_What to do_:
Convert the entire listing below into a JSON list of strings, with one string for each line and blank lines omitted.

(Saved entries)
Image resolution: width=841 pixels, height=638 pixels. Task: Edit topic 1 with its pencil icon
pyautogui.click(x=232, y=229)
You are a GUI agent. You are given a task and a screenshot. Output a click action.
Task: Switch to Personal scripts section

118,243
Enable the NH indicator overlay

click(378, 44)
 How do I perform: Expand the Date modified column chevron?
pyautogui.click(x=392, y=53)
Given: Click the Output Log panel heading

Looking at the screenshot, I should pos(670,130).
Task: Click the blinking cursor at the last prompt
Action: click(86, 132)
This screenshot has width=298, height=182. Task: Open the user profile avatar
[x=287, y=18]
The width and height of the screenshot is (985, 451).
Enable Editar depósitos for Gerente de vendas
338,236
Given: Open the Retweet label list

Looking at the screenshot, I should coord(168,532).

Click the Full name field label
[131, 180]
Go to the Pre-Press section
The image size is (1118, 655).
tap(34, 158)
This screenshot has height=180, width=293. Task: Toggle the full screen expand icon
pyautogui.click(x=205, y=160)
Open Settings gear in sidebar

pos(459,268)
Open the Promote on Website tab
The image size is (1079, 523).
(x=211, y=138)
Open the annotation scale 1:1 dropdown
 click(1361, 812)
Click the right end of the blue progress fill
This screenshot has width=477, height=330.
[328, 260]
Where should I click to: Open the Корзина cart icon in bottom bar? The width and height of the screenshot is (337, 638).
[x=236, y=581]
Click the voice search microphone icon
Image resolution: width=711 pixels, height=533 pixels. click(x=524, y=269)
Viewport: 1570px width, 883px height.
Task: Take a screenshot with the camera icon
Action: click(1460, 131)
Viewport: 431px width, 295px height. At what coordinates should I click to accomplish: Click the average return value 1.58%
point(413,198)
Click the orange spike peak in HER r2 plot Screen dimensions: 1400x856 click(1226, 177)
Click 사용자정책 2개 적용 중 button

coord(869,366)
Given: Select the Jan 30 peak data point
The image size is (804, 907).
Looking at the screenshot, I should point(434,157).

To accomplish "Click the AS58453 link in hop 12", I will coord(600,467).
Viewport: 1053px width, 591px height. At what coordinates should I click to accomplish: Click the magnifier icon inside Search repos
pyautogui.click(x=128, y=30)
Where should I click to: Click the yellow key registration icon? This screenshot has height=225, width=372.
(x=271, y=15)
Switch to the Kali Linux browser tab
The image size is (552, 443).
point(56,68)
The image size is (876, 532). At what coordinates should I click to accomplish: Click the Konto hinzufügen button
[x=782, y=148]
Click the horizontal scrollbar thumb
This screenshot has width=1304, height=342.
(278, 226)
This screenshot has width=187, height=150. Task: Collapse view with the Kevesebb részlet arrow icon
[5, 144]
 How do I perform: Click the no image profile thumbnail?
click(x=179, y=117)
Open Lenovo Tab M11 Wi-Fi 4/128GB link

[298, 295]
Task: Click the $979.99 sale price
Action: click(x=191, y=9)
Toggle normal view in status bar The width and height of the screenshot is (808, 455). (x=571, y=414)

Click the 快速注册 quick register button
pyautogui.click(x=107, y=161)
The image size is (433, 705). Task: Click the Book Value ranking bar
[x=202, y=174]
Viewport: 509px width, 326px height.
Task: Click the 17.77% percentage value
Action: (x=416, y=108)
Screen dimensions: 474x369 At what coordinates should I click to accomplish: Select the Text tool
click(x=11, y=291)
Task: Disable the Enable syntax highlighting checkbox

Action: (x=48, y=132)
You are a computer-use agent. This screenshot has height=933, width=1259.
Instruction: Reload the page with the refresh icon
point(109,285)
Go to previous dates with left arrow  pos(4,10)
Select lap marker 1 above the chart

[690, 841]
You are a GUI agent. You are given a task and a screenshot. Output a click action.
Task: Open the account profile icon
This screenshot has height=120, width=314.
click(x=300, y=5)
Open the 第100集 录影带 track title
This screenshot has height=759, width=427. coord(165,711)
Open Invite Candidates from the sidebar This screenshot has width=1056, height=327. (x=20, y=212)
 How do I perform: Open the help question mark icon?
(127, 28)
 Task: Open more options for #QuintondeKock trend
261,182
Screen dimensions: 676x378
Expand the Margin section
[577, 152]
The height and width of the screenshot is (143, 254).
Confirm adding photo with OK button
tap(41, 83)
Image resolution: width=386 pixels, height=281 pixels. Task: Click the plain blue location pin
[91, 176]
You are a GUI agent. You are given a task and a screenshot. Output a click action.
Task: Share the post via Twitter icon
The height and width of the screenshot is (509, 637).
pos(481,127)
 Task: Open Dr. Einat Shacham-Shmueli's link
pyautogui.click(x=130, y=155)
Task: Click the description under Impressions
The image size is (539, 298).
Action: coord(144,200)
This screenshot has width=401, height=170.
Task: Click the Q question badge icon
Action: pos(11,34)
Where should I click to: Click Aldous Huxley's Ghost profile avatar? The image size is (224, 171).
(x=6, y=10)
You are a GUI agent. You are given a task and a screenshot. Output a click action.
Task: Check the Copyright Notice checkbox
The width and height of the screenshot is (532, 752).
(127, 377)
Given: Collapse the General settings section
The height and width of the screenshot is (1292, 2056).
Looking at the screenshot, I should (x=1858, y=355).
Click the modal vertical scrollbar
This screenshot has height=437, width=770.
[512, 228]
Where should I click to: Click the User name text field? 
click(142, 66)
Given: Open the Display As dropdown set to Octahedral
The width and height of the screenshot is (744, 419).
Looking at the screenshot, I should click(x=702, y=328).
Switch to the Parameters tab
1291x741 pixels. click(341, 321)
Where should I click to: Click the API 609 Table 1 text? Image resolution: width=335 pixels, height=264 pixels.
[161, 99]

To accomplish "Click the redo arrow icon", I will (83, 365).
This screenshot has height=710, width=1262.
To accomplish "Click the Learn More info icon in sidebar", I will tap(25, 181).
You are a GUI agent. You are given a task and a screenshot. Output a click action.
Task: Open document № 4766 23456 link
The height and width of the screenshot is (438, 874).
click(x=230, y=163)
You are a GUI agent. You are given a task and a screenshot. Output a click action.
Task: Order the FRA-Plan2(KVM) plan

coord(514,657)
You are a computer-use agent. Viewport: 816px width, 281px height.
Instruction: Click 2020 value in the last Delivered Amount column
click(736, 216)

_Response to this task_:
[
  "Image resolution: width=841 pixels, height=638 pixels. Task: Edit topic 1 with its pencil icon",
  "pyautogui.click(x=232, y=229)",
  "You are a GUI agent. You are given a task and a screenshot. Output a click action.",
  "Task: Switch to Personal scripts section",
  "118,243",
  "Enable the NH indicator overlay",
  "click(378, 44)",
  " How do I perform: Expand the Date modified column chevron?",
  "pyautogui.click(x=392, y=53)",
  "Given: Click the Output Log panel heading",
  "Looking at the screenshot, I should pos(670,130).",
  "Task: Click the blinking cursor at the last prompt",
  "Action: click(86, 132)",
  "This screenshot has width=298, height=182. Task: Open the user profile avatar",
  "[x=287, y=18]",
  "The width and height of the screenshot is (985, 451).",
  "Enable Editar depósitos for Gerente de vendas",
  "338,236",
  "Given: Open the Retweet label list",
  "Looking at the screenshot, I should coord(168,532).",
  "Click the Full name field label",
  "[131, 180]",
  "Go to the Pre-Press section",
  "The image size is (1118, 655).",
  "tap(34, 158)",
  "This screenshot has height=180, width=293. Task: Toggle the full screen expand icon",
  "pyautogui.click(x=205, y=160)",
  "Open Settings gear in sidebar",
  "pos(459,268)",
  "Open the Promote on Website tab",
  "The image size is (1079, 523).",
  "(x=211, y=138)",
  "Open the annotation scale 1:1 dropdown",
  " click(1361, 812)",
  "Click the right end of the blue progress fill",
  "This screenshot has width=477, height=330.",
  "[328, 260]",
  "Where should I click to: Open the Корзина cart icon in bottom bar? The width and height of the screenshot is (337, 638).",
  "[x=236, y=581]",
  "Click the voice search microphone icon",
  "Image resolution: width=711 pixels, height=533 pixels. click(x=524, y=269)",
  "Viewport: 1570px width, 883px height.",
  "Task: Take a screenshot with the camera icon",
  "Action: click(1460, 131)",
  "Viewport: 431px width, 295px height. At what coordinates should I click to accomplish: Click the average return value 1.58%",
  "point(413,198)",
  "Click the orange spike peak in HER r2 plot Screen dimensions: 1400x856 click(1226, 177)",
  "Click 사용자정책 2개 적용 중 button",
  "coord(869,366)",
  "Given: Select the Jan 30 peak data point",
  "The image size is (804, 907).",
  "Looking at the screenshot, I should point(434,157).",
  "To accomplish \"Click the AS58453 link in hop 12\", I will coord(600,467).",
  "Viewport: 1053px width, 591px height. At what coordinates should I click to accomplish: Click the magnifier icon inside Search repos",
  "pyautogui.click(x=128, y=30)",
  "Where should I click to: Click the yellow key registration icon? This screenshot has height=225, width=372.",
  "(x=271, y=15)",
  "Switch to the Kali Linux browser tab",
  "The image size is (552, 443).",
  "point(56,68)",
  "The image size is (876, 532). At what coordinates should I click to accomplish: Click the Konto hinzufügen button",
  "[x=782, y=148]",
  "Click the horizontal scrollbar thumb",
  "This screenshot has width=1304, height=342.",
  "(278, 226)",
  "This screenshot has width=187, height=150. Task: Collapse view with the Kevesebb részlet arrow icon",
  "[5, 144]",
  " How do I perform: Click the no image profile thumbnail?",
  "click(x=179, y=117)",
  "Open Lenovo Tab M11 Wi-Fi 4/128GB link",
  "[298, 295]",
  "Task: Click the $979.99 sale price",
  "Action: click(x=191, y=9)",
  "Toggle normal view in status bar The width and height of the screenshot is (808, 455). (x=571, y=414)",
  "Click the 快速注册 quick register button",
  "pyautogui.click(x=107, y=161)",
  "The image size is (433, 705). Task: Click the Book Value ranking bar",
  "[x=202, y=174]",
  "Viewport: 509px width, 326px height.",
  "Task: Click the 17.77% percentage value",
  "Action: (x=416, y=108)",
  "Screen dimensions: 474x369 At what coordinates should I click to accomplish: Select the Text tool",
  "click(x=11, y=291)",
  "Task: Disable the Enable syntax highlighting checkbox",
  "Action: (x=48, y=132)",
  "You are a computer-use agent. This screenshot has height=933, width=1259.",
  "Instruction: Reload the page with the refresh icon",
  "point(109,285)",
  "Go to previous dates with left arrow  pos(4,10)",
  "Select lap marker 1 above the chart",
  "[690, 841]",
  "You are a GUI agent. You are given a task and a screenshot. Output a click action.",
  "Task: Open the account profile icon",
  "This screenshot has height=120, width=314.",
  "click(x=300, y=5)",
  "Open the 第100集 录影带 track title",
  "This screenshot has height=759, width=427. coord(165,711)",
  "Open Invite Candidates from the sidebar This screenshot has width=1056, height=327. (x=20, y=212)",
  " How do I perform: Open the help question mark icon?",
  "(127, 28)",
  " Task: Open more options for #QuintondeKock trend",
  "261,182",
  "Screen dimensions: 676x378",
  "Expand the Margin section",
  "[577, 152]",
  "The height and width of the screenshot is (143, 254).",
  "Confirm adding photo with OK button",
  "tap(41, 83)",
  "Image resolution: width=386 pixels, height=281 pixels. Task: Click the plain blue location pin",
  "[91, 176]",
  "You are a GUI agent. You are given a task and a screenshot. Output a click action.",
  "Task: Share the post via Twitter icon",
  "The height and width of the screenshot is (509, 637).",
  "pos(481,127)",
  " Task: Open Dr. Einat Shacham-Shmueli's link",
  "pyautogui.click(x=130, y=155)",
  "Task: Click the description under Impressions",
  "The image size is (539, 298).",
  "Action: coord(144,200)",
  "This screenshot has width=401, height=170.",
  "Task: Click the Q question badge icon",
  "Action: pos(11,34)",
  "Where should I click to: Click Aldous Huxley's Ghost profile avatar? The image size is (224, 171).",
  "(x=6, y=10)",
  "You are a GUI agent. You are given a task and a screenshot. Output a click action.",
  "Task: Check the Copyright Notice checkbox",
  "The width and height of the screenshot is (532, 752).",
  "(127, 377)",
  "Given: Collapse the General settings section",
  "The height and width of the screenshot is (1292, 2056).",
  "Looking at the screenshot, I should (x=1858, y=355).",
  "Click the modal vertical scrollbar",
  "This screenshot has height=437, width=770.",
  "[512, 228]",
  "Where should I click to: Click the User name text field? ",
  "click(142, 66)",
  "Given: Open the Display As dropdown set to Octahedral",
  "The width and height of the screenshot is (744, 419).",
  "Looking at the screenshot, I should click(x=702, y=328).",
  "Switch to the Parameters tab",
  "1291x741 pixels. click(341, 321)",
  "Where should I click to: Click the API 609 Table 1 text? Image resolution: width=335 pixels, height=264 pixels.",
  "[161, 99]",
  "To accomplish \"Click the redo arrow icon\", I will (83, 365).",
  "This screenshot has height=710, width=1262.",
  "To accomplish \"Click the Learn More info icon in sidebar\", I will tap(25, 181).",
  "You are a GUI agent. You are given a task and a screenshot. Output a click action.",
  "Task: Open document № 4766 23456 link",
  "The height and width of the screenshot is (438, 874).",
  "click(x=230, y=163)",
  "You are a GUI agent. You are given a task and a screenshot. Output a click action.",
  "Task: Order the FRA-Plan2(KVM) plan",
  "coord(514,657)",
  "You are a computer-use agent. Viewport: 816px width, 281px height.",
  "Instruction: Click 2020 value in the last Delivered Amount column",
  "click(736, 216)"
]